M_unicode(3f) - [M_unicode::INTRO] Unicode string module (LICENSE:MIT)
Description
Synopsis
See Also
Examples
Author
License
The M_unicode(3f) module is a collection of Fortran string methods that work with UTF-8 encoded text not just ASCII-7 data.Strings are declared using the user-defined type "UNICODE_TYPE". The type supports allocatable ragged arrays where each element may be of differing length.
Compiler support of the optional Fortran ISO_10646 extension is not required.
The M_unicode(3) module overloads the Fortran built-in CHARACTER intrinsics and operators to allow TYPE(UNICODE_TYPE) to use the intrinsic procedure names in much the same manner the intrinsics are used with CHARACTER variables.
The intrinsic overloads include TOKENIZE(3) and SPLIT(3) even if the underlying compiler does not yet support those intrinsics.
Overloads of assignment, logical comparisons, and concatenation using the // operator with strings (and other types) are included as well to make use of TYPE(UNICODE_TYPE) largely consistent with standard CHARACTER string manipulations.
Nearly all the methods are available using both OOP and procedural syntax.
In addition M_unicode(3) includes routines for parsing, tokenizing, changing case, substituting new strings for substrings, locating strings with simple wildcard expressions, removing tabs and line terminators and other advanced non-intrinsic string manipulations.
The **UPPER()** and **LOWER()** functions support the concept of case for the Unicode Latin characters not just the ASCII subset, and a basic SORT() function provides for ordering the data by Unicode codepoint values.
A PAD() function allows padding strings at least up to a specified glyph length with a repeating pattern.
**M_unicode** should be useful for anyone working with UTF-8 data, particularly if the compiler does not support the UCS-4 extensions of Fortran.
Until proven otherwise M_unicode(3) should work with any environment where UTF-8 files are supported.

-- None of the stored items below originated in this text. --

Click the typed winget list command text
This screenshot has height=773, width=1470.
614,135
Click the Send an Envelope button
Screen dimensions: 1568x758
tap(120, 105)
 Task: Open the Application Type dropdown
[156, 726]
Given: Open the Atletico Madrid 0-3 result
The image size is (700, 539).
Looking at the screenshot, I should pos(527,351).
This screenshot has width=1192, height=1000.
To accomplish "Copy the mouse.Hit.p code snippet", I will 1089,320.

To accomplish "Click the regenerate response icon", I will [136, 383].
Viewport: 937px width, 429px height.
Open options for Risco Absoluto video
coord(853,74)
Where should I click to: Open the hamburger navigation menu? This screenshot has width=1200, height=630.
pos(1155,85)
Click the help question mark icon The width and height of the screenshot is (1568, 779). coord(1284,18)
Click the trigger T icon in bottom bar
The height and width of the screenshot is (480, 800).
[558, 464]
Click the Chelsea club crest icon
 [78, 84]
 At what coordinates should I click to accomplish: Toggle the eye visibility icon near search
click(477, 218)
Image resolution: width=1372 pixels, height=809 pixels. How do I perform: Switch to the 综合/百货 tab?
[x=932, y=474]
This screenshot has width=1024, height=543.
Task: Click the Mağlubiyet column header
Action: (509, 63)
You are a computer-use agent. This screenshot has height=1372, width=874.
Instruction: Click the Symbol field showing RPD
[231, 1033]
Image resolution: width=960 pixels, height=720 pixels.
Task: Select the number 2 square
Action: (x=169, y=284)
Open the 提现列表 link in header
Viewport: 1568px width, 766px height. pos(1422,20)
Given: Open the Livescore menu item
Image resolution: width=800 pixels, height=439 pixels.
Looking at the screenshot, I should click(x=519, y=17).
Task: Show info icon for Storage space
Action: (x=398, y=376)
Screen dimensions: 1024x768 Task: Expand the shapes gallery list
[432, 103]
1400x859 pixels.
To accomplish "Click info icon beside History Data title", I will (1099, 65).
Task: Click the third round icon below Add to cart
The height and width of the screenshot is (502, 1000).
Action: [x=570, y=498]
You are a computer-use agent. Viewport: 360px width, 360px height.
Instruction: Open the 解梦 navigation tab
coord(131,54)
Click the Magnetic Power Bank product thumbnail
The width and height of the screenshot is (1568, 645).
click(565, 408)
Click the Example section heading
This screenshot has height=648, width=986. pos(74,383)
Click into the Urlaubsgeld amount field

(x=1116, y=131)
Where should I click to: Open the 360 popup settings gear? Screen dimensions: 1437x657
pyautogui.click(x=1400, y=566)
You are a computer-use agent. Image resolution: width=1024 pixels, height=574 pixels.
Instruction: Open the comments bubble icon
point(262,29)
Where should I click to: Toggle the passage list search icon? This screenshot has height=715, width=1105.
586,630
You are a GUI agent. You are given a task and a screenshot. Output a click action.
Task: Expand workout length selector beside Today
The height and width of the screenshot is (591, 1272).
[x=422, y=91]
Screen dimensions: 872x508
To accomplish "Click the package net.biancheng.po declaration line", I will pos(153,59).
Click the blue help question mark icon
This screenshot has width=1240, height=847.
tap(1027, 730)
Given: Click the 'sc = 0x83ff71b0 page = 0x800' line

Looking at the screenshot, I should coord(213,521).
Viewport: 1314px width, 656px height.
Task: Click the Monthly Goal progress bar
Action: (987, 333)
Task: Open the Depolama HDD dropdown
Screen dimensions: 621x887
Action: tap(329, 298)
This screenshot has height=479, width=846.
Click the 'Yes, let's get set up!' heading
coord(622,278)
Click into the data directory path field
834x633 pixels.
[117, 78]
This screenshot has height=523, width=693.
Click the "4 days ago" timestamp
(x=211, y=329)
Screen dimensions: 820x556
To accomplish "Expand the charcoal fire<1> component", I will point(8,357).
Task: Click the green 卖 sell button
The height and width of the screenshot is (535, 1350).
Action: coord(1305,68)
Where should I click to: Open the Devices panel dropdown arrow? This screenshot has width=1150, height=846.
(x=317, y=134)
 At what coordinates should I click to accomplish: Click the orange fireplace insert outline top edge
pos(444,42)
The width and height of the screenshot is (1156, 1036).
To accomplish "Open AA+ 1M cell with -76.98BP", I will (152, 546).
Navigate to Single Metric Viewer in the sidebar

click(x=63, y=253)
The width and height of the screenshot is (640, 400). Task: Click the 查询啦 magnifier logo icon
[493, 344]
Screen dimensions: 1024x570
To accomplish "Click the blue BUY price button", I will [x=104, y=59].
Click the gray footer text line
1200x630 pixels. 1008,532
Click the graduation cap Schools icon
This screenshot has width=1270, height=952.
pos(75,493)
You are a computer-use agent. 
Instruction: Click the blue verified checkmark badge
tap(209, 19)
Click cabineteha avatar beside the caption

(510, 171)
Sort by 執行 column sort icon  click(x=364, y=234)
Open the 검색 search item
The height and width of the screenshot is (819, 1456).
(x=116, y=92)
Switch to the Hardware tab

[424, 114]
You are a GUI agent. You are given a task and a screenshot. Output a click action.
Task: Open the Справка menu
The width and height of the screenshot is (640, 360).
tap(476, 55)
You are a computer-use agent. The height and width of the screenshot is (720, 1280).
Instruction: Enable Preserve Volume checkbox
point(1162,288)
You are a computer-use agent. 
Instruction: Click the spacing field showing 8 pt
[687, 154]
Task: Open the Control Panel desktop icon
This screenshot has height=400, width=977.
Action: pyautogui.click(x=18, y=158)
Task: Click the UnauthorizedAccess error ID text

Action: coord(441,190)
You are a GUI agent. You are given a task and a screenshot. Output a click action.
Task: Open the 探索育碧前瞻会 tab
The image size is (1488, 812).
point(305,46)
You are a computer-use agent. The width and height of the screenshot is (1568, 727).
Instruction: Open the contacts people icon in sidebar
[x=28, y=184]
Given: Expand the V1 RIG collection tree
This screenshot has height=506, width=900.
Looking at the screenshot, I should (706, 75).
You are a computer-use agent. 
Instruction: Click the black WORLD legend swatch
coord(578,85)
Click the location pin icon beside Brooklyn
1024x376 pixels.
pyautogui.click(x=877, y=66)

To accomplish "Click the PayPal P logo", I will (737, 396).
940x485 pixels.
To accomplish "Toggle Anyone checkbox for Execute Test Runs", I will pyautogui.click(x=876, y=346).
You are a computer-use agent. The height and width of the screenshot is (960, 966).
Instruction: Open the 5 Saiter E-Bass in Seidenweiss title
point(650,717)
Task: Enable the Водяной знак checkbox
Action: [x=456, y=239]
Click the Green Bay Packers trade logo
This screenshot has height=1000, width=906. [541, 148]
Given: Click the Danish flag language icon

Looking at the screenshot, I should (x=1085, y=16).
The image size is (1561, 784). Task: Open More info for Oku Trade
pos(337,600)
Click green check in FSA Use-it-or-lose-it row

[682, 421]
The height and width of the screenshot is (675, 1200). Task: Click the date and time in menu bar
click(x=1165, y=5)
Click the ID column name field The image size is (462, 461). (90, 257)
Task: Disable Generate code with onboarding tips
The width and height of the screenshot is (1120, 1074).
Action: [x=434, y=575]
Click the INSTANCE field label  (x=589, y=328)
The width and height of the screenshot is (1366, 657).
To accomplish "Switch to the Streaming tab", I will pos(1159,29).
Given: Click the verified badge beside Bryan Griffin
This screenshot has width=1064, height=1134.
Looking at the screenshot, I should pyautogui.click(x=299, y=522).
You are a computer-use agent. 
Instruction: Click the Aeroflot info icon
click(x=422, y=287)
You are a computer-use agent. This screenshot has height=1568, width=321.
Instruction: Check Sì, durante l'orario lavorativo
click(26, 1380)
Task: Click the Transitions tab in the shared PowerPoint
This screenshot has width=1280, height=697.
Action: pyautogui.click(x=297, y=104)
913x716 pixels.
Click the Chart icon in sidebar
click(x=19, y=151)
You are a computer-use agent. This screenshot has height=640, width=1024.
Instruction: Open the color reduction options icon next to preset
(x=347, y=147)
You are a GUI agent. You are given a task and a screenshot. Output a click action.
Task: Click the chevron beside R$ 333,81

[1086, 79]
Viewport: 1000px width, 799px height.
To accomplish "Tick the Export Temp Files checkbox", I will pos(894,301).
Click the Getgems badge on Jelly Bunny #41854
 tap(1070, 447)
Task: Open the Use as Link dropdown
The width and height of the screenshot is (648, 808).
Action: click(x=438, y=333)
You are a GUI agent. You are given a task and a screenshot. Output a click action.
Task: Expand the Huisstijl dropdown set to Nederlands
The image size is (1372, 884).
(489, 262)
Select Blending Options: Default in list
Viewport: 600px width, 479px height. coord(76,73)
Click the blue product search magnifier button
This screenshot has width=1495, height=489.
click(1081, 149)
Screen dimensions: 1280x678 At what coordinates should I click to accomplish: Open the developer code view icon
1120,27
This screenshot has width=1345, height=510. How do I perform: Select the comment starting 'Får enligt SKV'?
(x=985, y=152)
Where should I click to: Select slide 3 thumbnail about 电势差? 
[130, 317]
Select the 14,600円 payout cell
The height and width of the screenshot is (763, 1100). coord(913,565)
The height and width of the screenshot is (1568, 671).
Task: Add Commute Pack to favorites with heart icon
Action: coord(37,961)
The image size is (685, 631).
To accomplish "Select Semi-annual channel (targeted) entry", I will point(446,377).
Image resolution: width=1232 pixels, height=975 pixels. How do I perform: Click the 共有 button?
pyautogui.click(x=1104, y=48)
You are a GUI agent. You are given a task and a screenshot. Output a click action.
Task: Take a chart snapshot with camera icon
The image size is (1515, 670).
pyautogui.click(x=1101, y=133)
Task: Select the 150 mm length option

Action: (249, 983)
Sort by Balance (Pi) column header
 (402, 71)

The type components are not public to allow for use of the same user code when using other modules such as M_ucs4(3) which ultimately will provide the same user interface but internally using ISO_10646 internal encoding instead of an array of integers containing codepoints (which is what M_unicode(3) uses). This has the drawback of not permitting easy use of array syntax directly on the codepoint array. Perhaps this decision will change but in the meantime several methods such as REPLACE(3) and CHARACTER(3) and SUB(3) provide similar functionality.
public methods:
split subroutine parses string using specified delimiter characters into tokens tokenize Parse a string into tokens.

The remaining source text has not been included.